Hearing professionals who are testing adults may find Environmental Sounds (also known as Forty Familiar Sounds) a beneficial test to add to their battery. This recording includes sounds like: bowling, roller coaster, and a babbling brook. A similar recording called Filtered Environmental Sounds includes those sounds at specified frequencies. These recordings can be employed as the hearing professional sees fit. No normative data or instructions are included; however, a sounds list is included.
Nonverbal tests play a key role in auditory processing. Auditec offers the Random Gap Detection Test, Gaps In Noise, Pitch Pattern Sequence, Duration Pattern Sequence, and Masking Level Difference-Tone Version to audiologists all over the world. Instructions and score forms (in English) are included with the audio CD purchase.
Minimizing the language barrier in auditory testing opens up a whole new world for hearing professionals to understand the limitations of hearing and processing of their patients. Nonverbal tests can be valuable tools to help hearing professionals identify hearing problems and diagnose disorders. Whether testing children or adults for either auditory discrimination or auditory processing, Auditec offers nonverbal tests for professionals with even difficult-to-test patients.
Children with attention deficits can be hard to diagnose. Is it attention deficit disorder (ADD)/ Attention Deficit Hyper Activity Disorder (ADHD) or is it an Auditory Processing Disorder (APD)? Or both? Auditec offers tools to help professionals correctly diagnose children so that appropriate steps can be taken to manage the attention deficit.
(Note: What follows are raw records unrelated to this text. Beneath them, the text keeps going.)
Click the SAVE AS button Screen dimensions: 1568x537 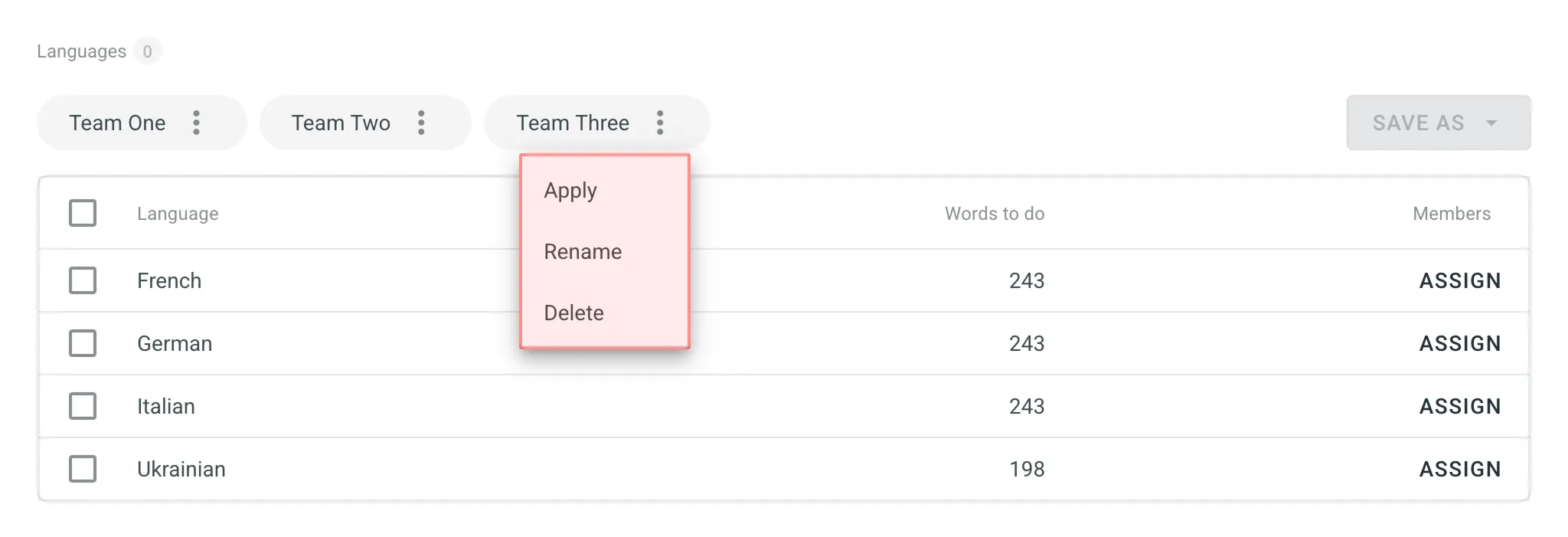[1419, 123]
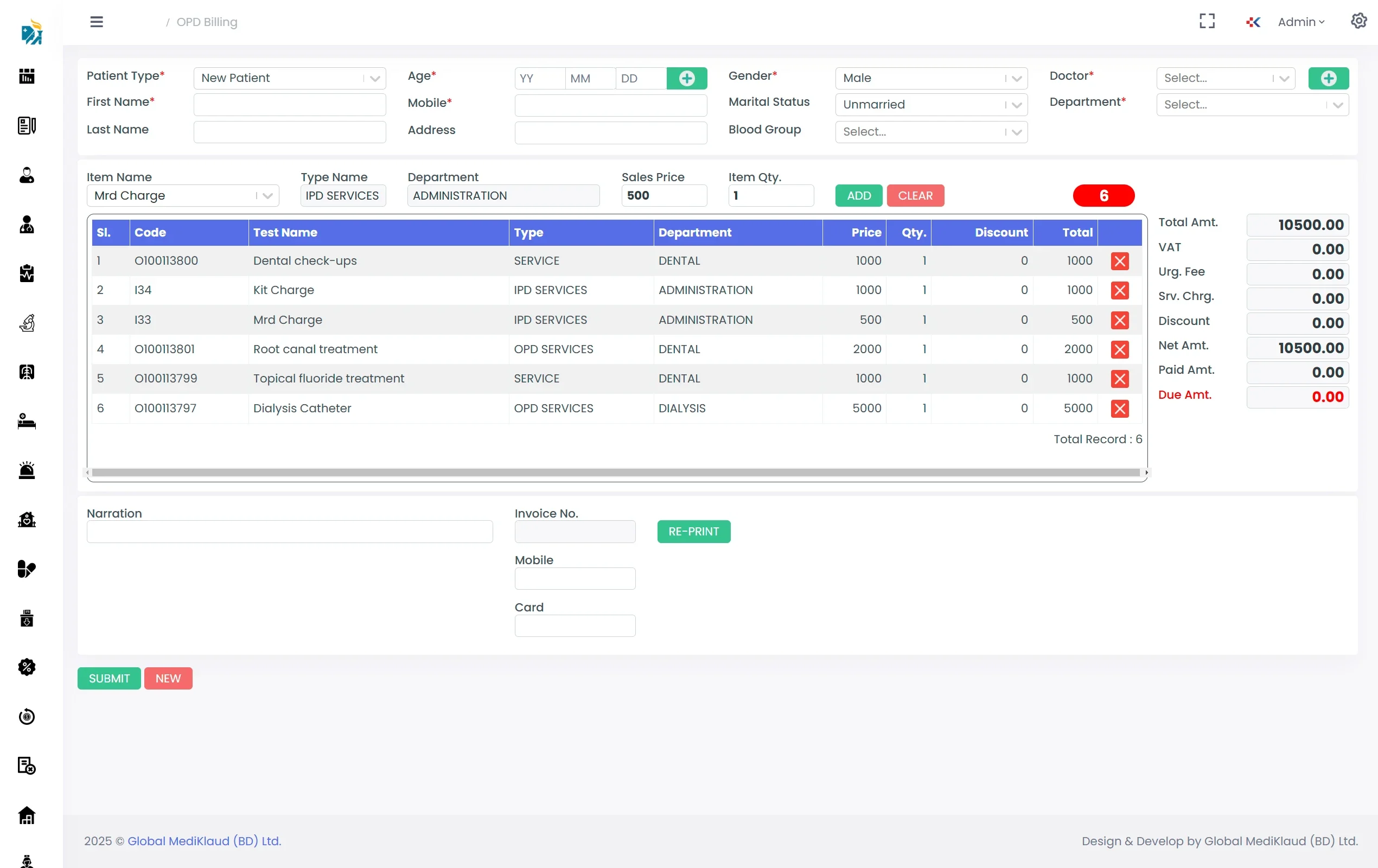Click the fullscreen toggle icon in header
Screen dimensions: 1378x868
click(1207, 22)
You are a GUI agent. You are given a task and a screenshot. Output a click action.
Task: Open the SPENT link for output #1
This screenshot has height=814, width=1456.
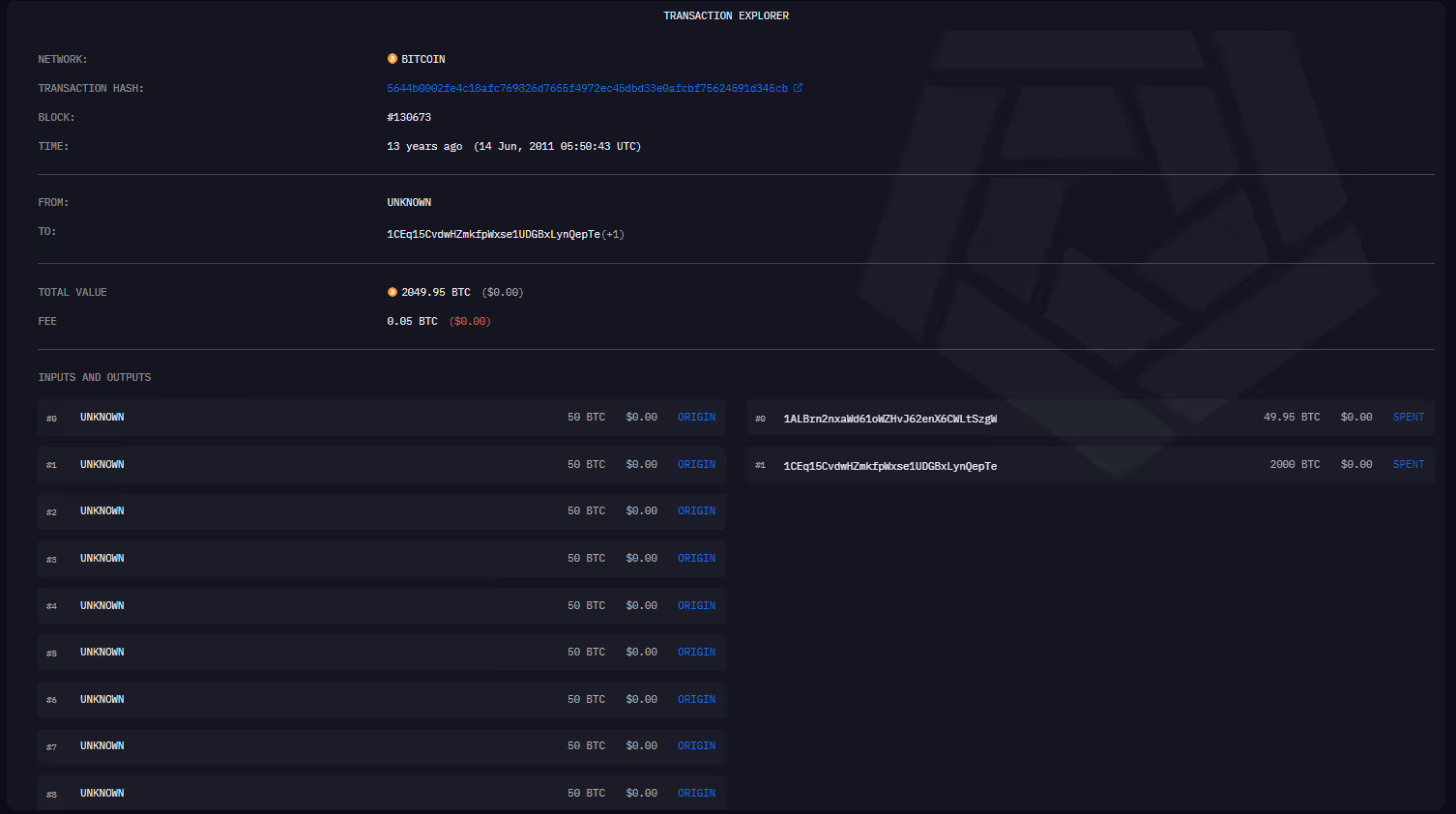pyautogui.click(x=1409, y=464)
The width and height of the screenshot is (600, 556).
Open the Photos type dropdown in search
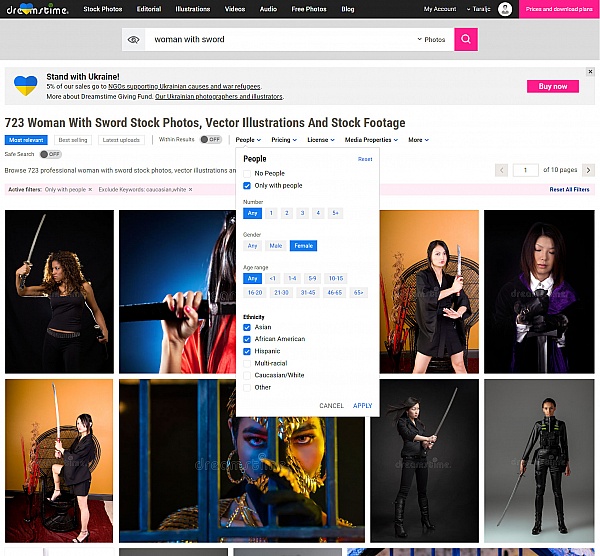coord(432,40)
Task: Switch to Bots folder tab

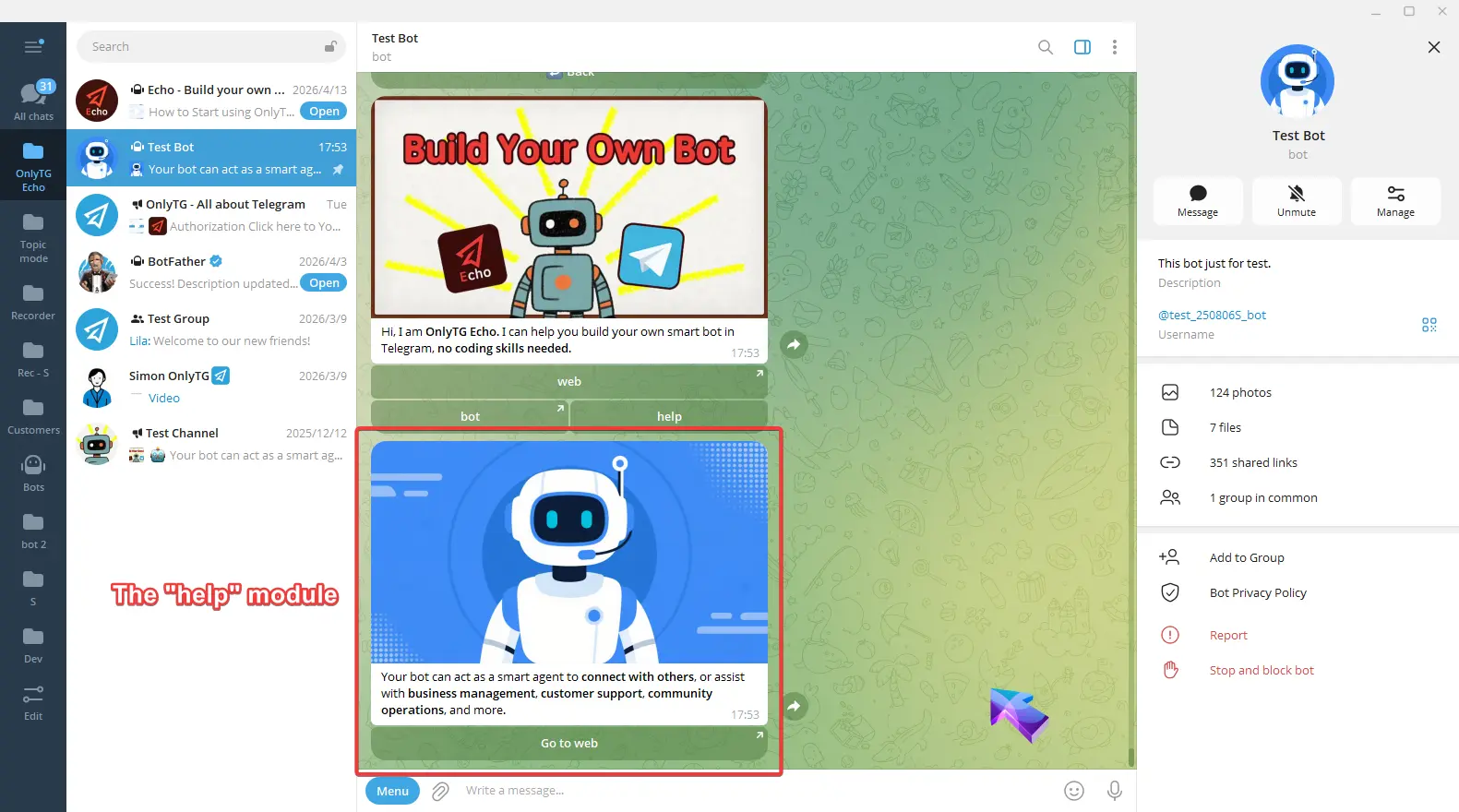Action: click(33, 472)
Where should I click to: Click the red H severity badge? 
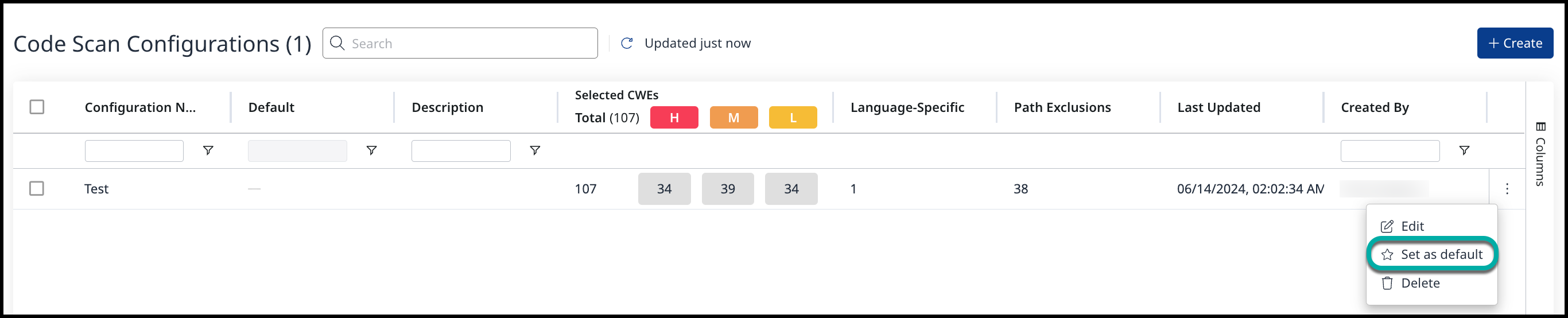pos(674,118)
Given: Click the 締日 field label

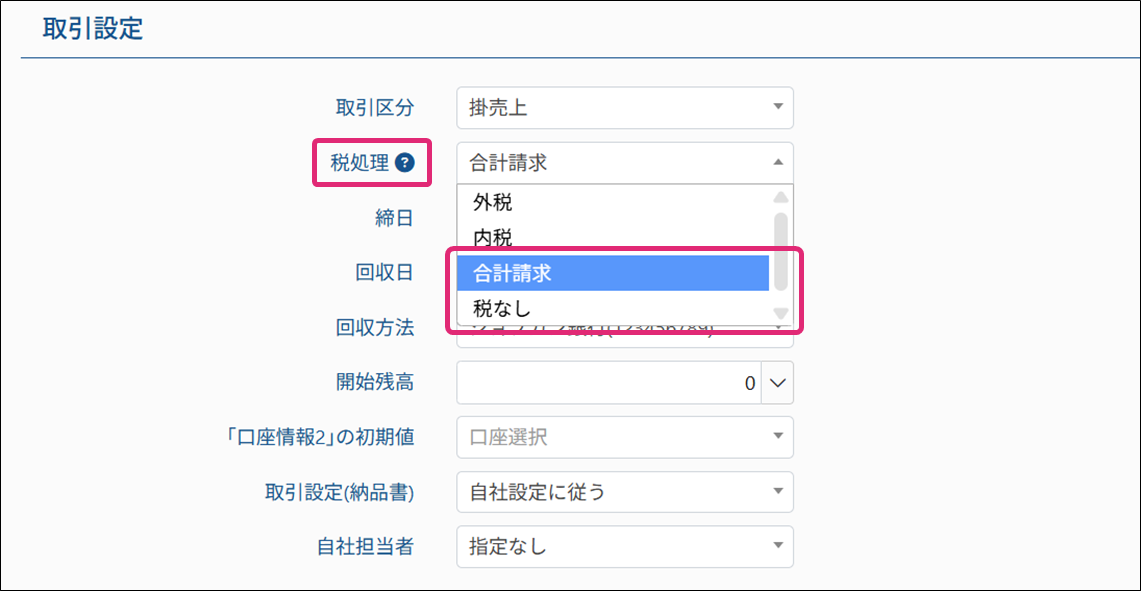Looking at the screenshot, I should [x=395, y=218].
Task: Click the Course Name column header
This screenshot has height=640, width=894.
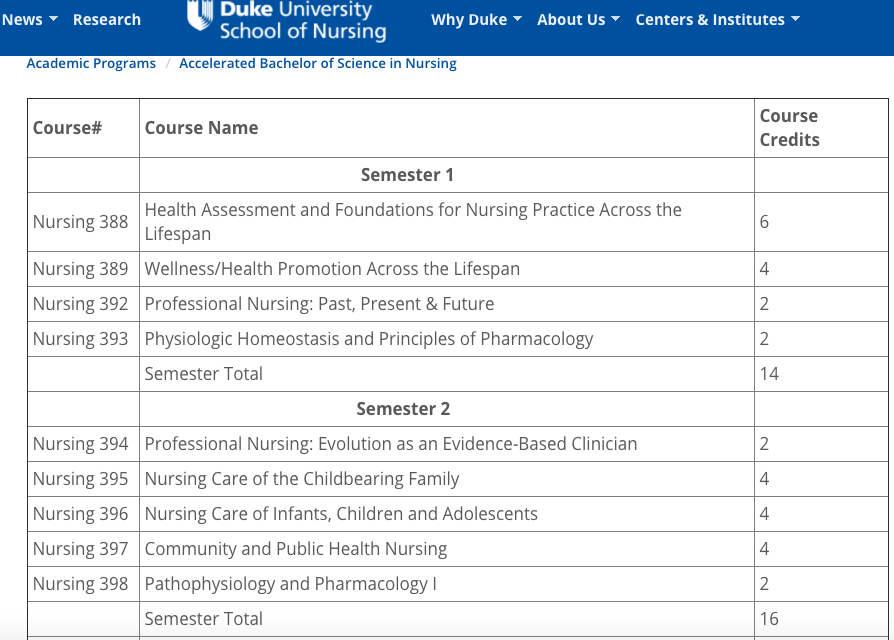Action: (x=201, y=128)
Many professionals still rely on solely on subjective information such as observations by parents and teachers to diagnose ADD/ADHD. However, there is an objective, quantifiable test to help diagnose (or rule out) ADD/ADHD as a cause of the child’s attention deficit. It is called the Auditory Continuous Performance Test (ACPT). This test is a recorded word list given in quiet (no background noise). The child listens and responds to a target word. It is a pass or fail test with normative data on ages 6-11.
The Selective Auditory Attention Test (SAAT) is an auditory figure ground test to help diagnose auditory processing disorders in children aged 4-9. It was developed to aid in the early identification of young children who have poor ability to attend (attention deficit), especially in noise. This test uses the recorded Word Intelligibility by Picture Identification word list: two lists in quiet and two lists in noise. (The competing message is an interesting story.)
Auditec provides established and reliable tests like the Auditory Continuous Performance Test and Selective Auditory Attention Test. With these tools, skilled professionals can confidently diagnose children with the correct disorder(s). Then recommendations can be customized according to the diagnosis to help the patient succeed in life. “Problem kids” become superheroes, and their skilled professionals do too!